I can't locate the original style, flange bulb. What do most do, replace with a nite ize? Convert to LED?


----------



## alpg88 (Mar 7, 2016)

replace with new style bulb, or find old type on the internet, there are quite a lot of them available there.


----------



## LeanBurn (Mar 7, 2016)

Do you want approximately the same output, but with greatly increased durability, a much better beam pattern and 10x + the run time? Try a Dorcy LED drop in bulb. It has the same shape and flange as a normal incan bulb takes the same time to replace and costs $5 or less.


----------



## bykfixer (Mar 7, 2016)

Skydog6653 said:


> I can't locate the original style, flange bulb. What do most do, replace with a nite ize? Convert to LED?



Try these folks

http://flashlightsunlimited.com/magbulbs.htm
^^ they have the hookup


----------



## Skydog6653 (Mar 24, 2016)

I got the flashlight "up & running"! I replaced the bulb with a nite ize. My only issue is, there is a dark spot in the middle of the beam. Is this normal?


----------



## lightlover (Mar 24, 2016)

LeanBurn said:


> ... the same output... with greatly increased durability ... a much better beam pattern and 10x + the run time? ...
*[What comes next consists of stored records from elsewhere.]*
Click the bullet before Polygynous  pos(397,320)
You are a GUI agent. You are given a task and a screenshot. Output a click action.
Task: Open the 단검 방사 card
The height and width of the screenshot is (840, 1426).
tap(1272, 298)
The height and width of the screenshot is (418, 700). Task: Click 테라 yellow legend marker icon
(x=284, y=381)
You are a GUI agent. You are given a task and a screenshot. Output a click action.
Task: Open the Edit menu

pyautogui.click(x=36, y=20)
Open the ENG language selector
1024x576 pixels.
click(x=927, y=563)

Difficult to argue any of that. 
It kind of defines Incandescent v. LED.


----------



## bykfixer (Mar 26, 2016)

Skydog6653 said:


> I got the flashlight "up & running"! I replaced the bulb with a nite ize. My only issue is, there is a dark spot in the middle of the beam. Is this normal?
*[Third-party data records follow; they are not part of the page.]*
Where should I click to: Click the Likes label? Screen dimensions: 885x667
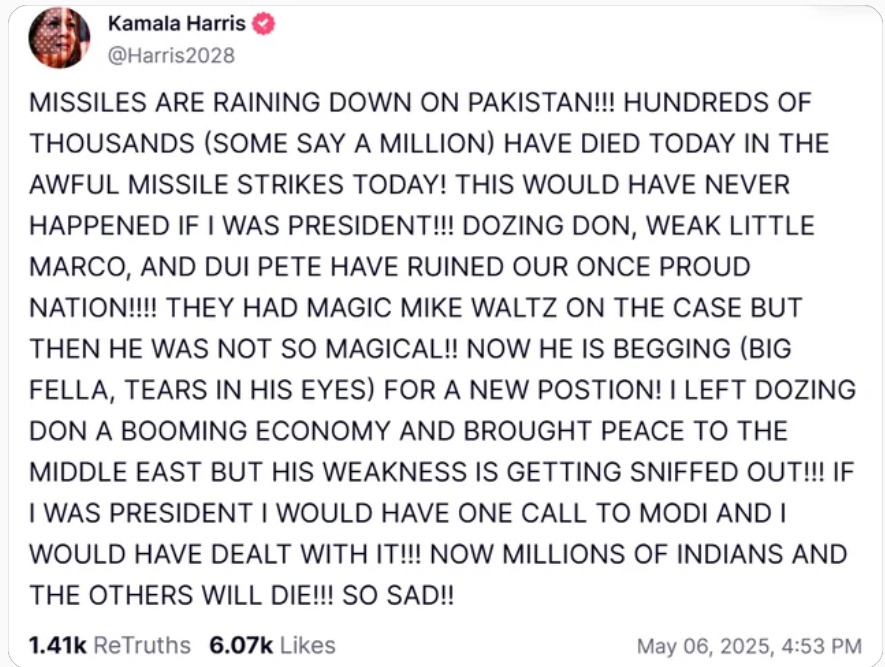tap(308, 645)
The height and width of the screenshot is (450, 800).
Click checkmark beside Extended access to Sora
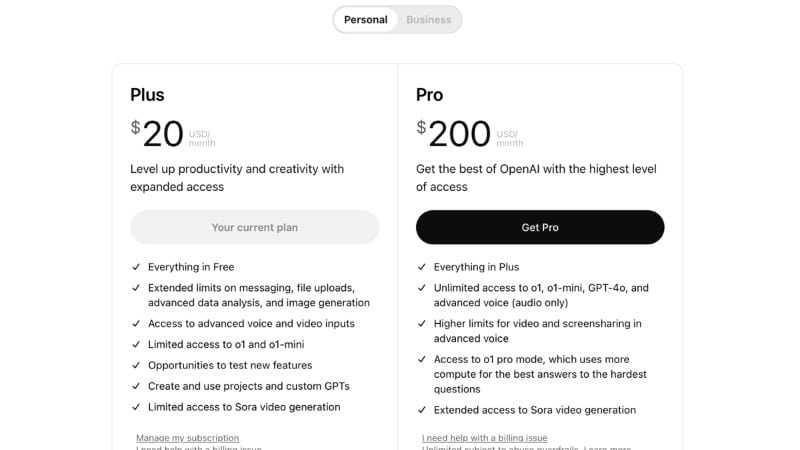(x=422, y=410)
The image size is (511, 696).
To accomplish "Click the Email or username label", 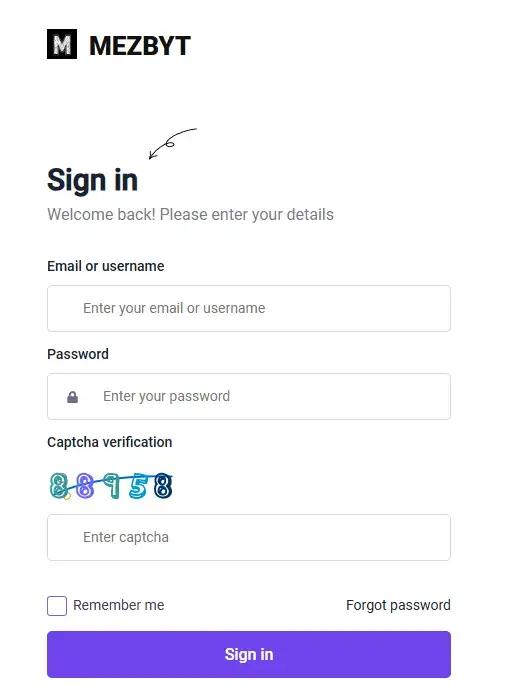I will (x=106, y=266).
It's not normal in any of the Nite Ize'd Mags I own.

You should be able to focus out the hole. 
Well, I can't speak for the pre-bi-pin able type where the bulb slid in only. 

I have a few 'krypton' age Mags where there is a collar you unscrew that holds in the bulb.
You can get a 2 pin kit for that and use new style 2 pin MagStar bulbs that come with it.

If you have that sort of bulb holder I wonder if you've threaded the collar all the way down. That spring action of it tends to resist you threading the collar down all the way. Try a little dab of silicone grease on the threads the collar screws onto for an easier re-assemble.


----------



## Skydog6653 (Apr 2, 2016)

My apologies to the forum and nite ize. I purchased a maglite incadescent bulb at the same time and tried it first. It had the black eye in the center of the beam, the nite ize does not.


----------



## bykfixer (Apr 2, 2016)

^^ now that _*is*_ normal.

No need to appologize though.


----------